Les premiers fondements de la santé hormonale

L’influence du mode de vie sur l’estrobolome commence bien avant l’âge adulte. L’étude PNAS a révélé que les nourrissons nourris au lait maternisé présentent une capacité de recyclage des œstrogènes deux à trois fois supérieure et une diversité microbienne jusqu’à onze fois supérieure à celle des nourrissons allaités.

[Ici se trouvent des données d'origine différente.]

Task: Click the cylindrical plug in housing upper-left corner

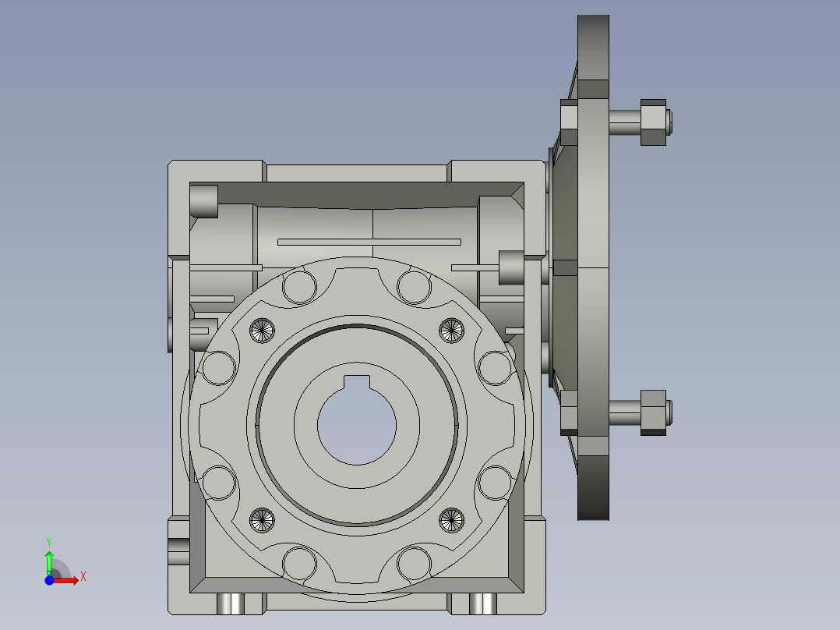Action: pos(204,201)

Cela suggère que les modèles microbiens qui dictent la manière dont notre corps gère les hormones sont établis au cours des tout premiers mois de la vie, soulignant ainsi à quel point des choix nutritionnels précoces peuvent façonner les fonctions biologiques à long terme.

Implications et connexions sur la santé

Lorsque l’estrobolome recycle trop d’œstrogènes, cela peut contribuer à divers symptômes et affections. La recherche indique que des niveaux élevés d’œstrogènes peuvent être liés à :
* Symptômes physiques : Règles abondantes, sensibilité des seins et prise de poids persistante.
* Fluctuations d’humeur : Augmentation du syndrome prémenstruel et des sautes d’humeur.
* Santé à long terme : Les modifications des bactéries intestinales pendant la ménopause ont été associées à des impacts plus larges sur la santé cardiaque et métabolique.

Prendre le contrôle de votre microbiome

Contrairement à notre code génétique, notre microbiome intestinal est dynamique et réagit à nos choix. Alors que la science continue de découvrir les moyens les plus efficaces d’optimiser l’œstrobolome, plusieurs piliers du mode de vie sont connus pour soutenir une fonction intestinale et hormonale saine :

  • Donner la priorité aux fibres : Un apport diversifié de légumes, de fruits, de haricots et de grains entiers fournit le carburant nécessaire aux bactéries bénéfiques et contribue à une élimination saine des œstrogènes.
  • Soutenir la fonction hépatique : La consommation de légumes crucifères (tels que le brocoli, le chou-fleur et le chou de Bruxelles) peut aider le foie à traiter efficacement les œstrogènes.
  • Utilisation consciente des antibiotiques : Étant donné que les antibiotiques peuvent perturber considérablement l’équilibre microbien, ils ne doivent être utilisés que lorsque cela est médicalement nécessaire.
  • Conseils professionnels : Si vous soupçonnez un déséquilibre hormonal, consulter un professionnel de la santé est essentiel pour élaborer un plan de prise en charge personnalisé.

Conclusion
Notre santé hormonale est profondément liée à notre microbiome intestinal et aux environnements dans lesquels nous vivons. En faisant des choix alimentaires et de mode de vie conscients, nous pouvons influencer l’œstrobolome et potentiellement atténuer les effets de la vie moderne et industrialisée sur notre système endocrinien.